In a letter that caught Brussels completely off guard, the State Department’s Under Secretary of State Andrea Thompson and Under Secretary of Defense Ellen Lord warned the EU of retribution if it did not include the United States or third parties to participate in PESCO projects.33 Returning to the concerns that Secretary Albright had voiced 20 years prior, they argued that there was a risk of “EU capabilities developing in a manner that produces duplication, non-interoperable military systems, diversion of scarce defense resources, and unnecessary competition between NATO and the EU.”34 Yet the inclusion that the Trump administration demanded is not reciprocal, as the United States would not allow European defense companies similar access to the U.S. defense procurements.35 The U.S. Congress wants American taxpayer dollars to go to American companies, and yet the United States expects the EU to operate differently.

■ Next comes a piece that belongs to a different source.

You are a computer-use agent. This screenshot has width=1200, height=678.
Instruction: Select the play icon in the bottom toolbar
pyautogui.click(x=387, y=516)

The Trump administration maintained U.S. opposition to EU defense, less to preserve NATO equities and more for petty, parochial purposes: the interests of U.S. defense companies. As Nick Witney of the European Council on Foreign Relations (ECFR) points out, the United States “aggressively lobbied against Europeans’ efforts to develop their defence industrial and technological base.”36 This exposes the contradictory nature of U.S. policy: The United States expects Europe to get its act together on defense but to not spend its taxpayer euros on European companies. Indeed, it is hard to see Europeans spending robustly on defense if that spending does not support European jobs and innovation.

[…]

The problem with the current state of European defense is not fundamentally about spending. Collectively, European defense spending levels should actually be enough to put forth a fighting force roughly on par with other global powers. While it is difficult to compare in absolute numbers given the differences in purchasing power, when taken together, the EU spends more on defense than either Russia or China, at nearly $200 billion per year.38

[…]

Source: The Case for EU Defense – A New Way Forward for Trans-Atlantic Security Relations | Center for American Progress

RAND is enormously respected and see the fear instigated in each of their possible scenarios for a common EU defence policy – they apparently lead to greater conflict in the world and otherwise NATO suffers.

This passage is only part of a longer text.